### PROBLEM STATEMENT
From the listing below, pull out each line that contains the string "screenshot".
**** ENTRIES SHOWN
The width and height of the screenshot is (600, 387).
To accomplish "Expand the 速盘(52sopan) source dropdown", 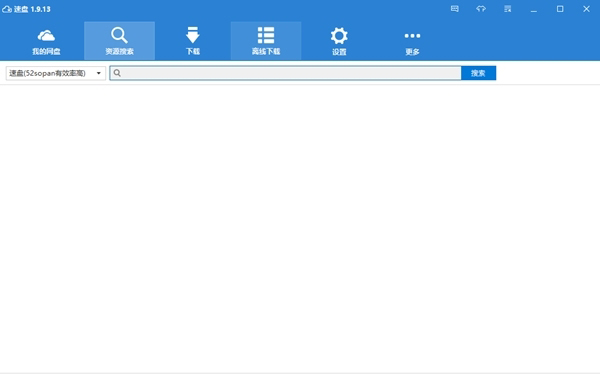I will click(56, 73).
********
**** ENTRIES SHOWN
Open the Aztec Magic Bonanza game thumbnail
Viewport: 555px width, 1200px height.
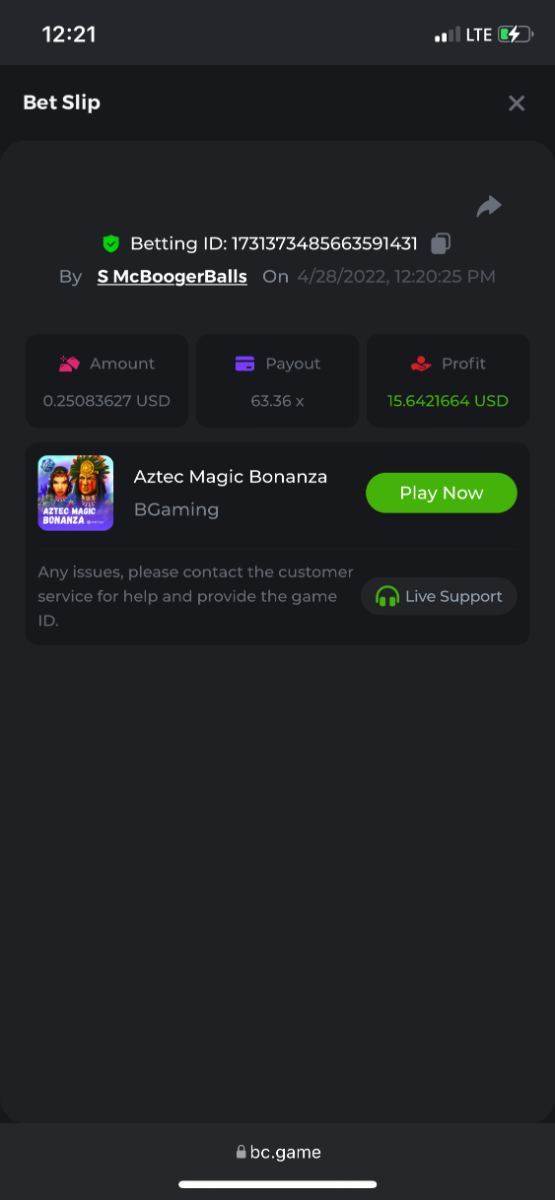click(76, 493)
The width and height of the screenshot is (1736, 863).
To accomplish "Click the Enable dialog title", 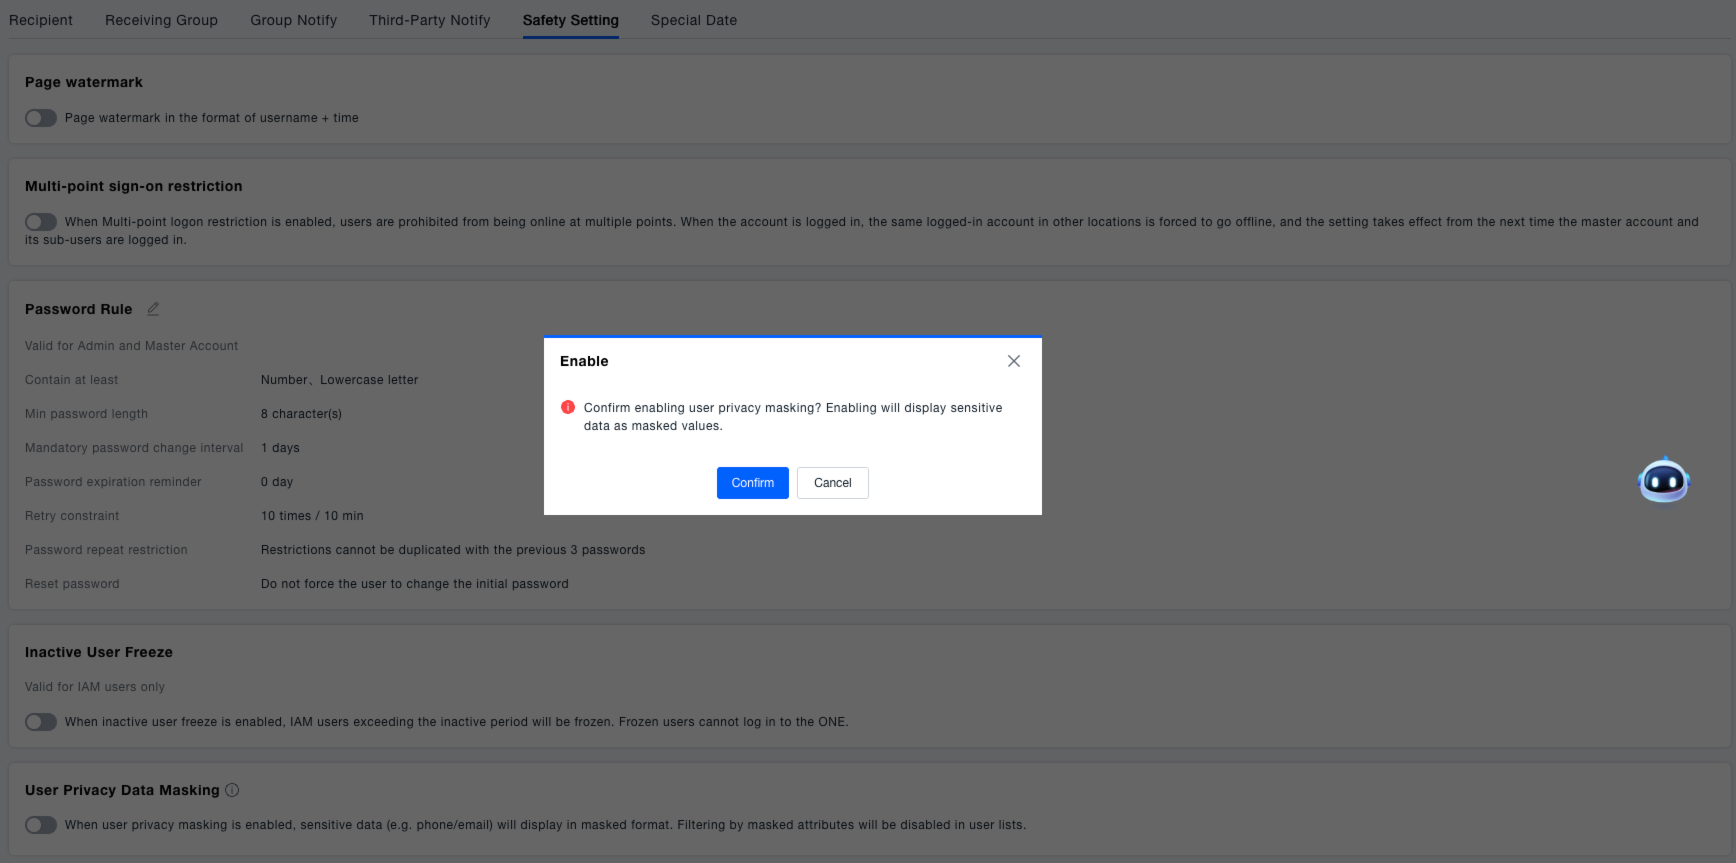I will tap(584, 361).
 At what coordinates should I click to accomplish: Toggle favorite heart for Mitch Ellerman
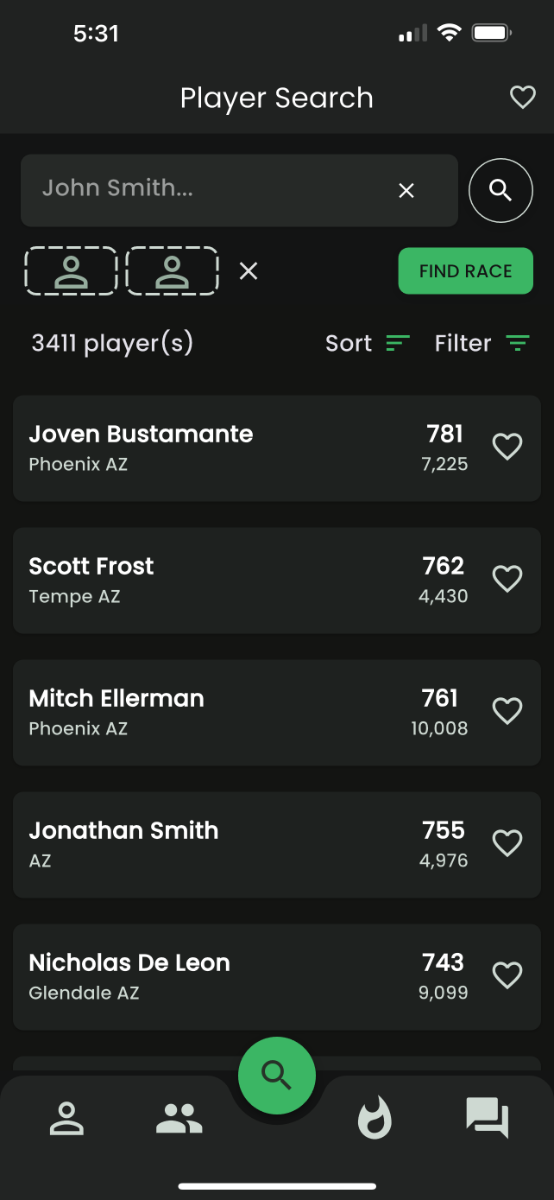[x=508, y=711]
********
### RESPONSE BELOW
The width and height of the screenshot is (600, 387).
The width and height of the screenshot is (1736, 863).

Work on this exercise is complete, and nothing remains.